DEFINITION:
The term “acrophobia” (also known as “hypsophobia”) refers to a type of anxiety disorder characterized by an extreme and irrational fear of heights.
ETYMOLOGY:
The term “acrophobia” was introduced into the medical literature by the Italian physician Andrea Verga (1811–1895) in an article published in 1885.
The term is first attested in English seven years later, in the Dictionary of Psychological Medicine, edited by the English physician Daniel Hack Tuke, published in 1892.
“Acrophobia” is a New Latin word—a word coined in modern times by combining lexical units from Classical Latin and ancient Greek—that is composed of the following two elements:
(1) The prefix “acro,-“ which derives from the Greek adjective akros, meaning “at the extreme point” or “on top,” and the related noun, akron, meaning a “high place”; and
(2) The noun “phobia,” which derives, via the Late Latin word phobia, from the Greek word phobos, meaning “fear.” (For more details, see the Glossary entry, agoraphobia.)
DISCUSSION:
Acrophobia should not be confused with an inborn (or “non-associative”), evolutionarily adaptive apprehension regarding high places—which is to say, a rational or justified fear of a potentially life-threatening situation.
Thus, if a patient experienced mild to moderate anxiety when approaching a high ledge while hiking, that would be a rational reaction to a potentially life-threatening situation, and a diagnosis of “acrophobia” would be inappropriate.

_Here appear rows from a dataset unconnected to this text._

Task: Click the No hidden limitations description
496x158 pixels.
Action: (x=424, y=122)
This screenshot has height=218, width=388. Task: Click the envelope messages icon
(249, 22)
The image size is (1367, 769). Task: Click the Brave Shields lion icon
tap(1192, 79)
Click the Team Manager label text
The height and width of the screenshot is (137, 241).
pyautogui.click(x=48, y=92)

On the other hand, if a patient experienced acute anxiety in a well-protected height from which falling would be difficult or impossible, then a diagnosis of “acrophobia” might be appropriate.

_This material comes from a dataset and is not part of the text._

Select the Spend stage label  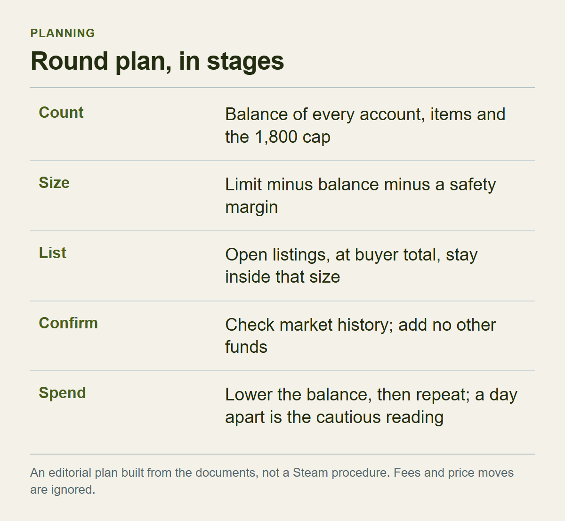(x=62, y=393)
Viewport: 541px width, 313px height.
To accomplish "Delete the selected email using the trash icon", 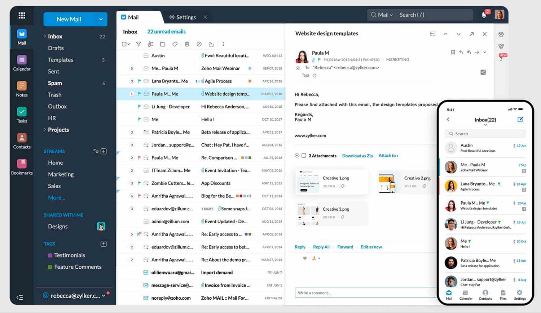I will (187, 44).
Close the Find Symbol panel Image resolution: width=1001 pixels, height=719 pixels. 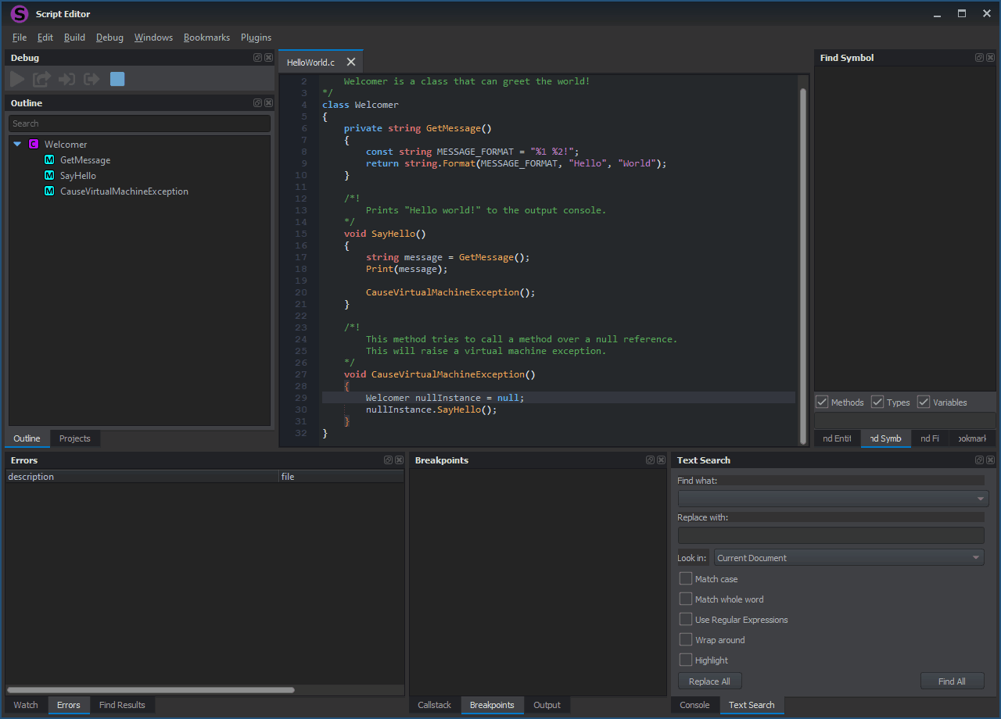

Symptoms of acrophobia may vary, from fixed thoughts about anxiety-inducing high places, to agitation, sweaty palms, and vertigo when the patient is really present in a high place, to panic attacks so severe that the patient may be unable to descend safely on his own.
Between two and five percent of the general population suffers from acrophobia, while twice as many women are affected as men.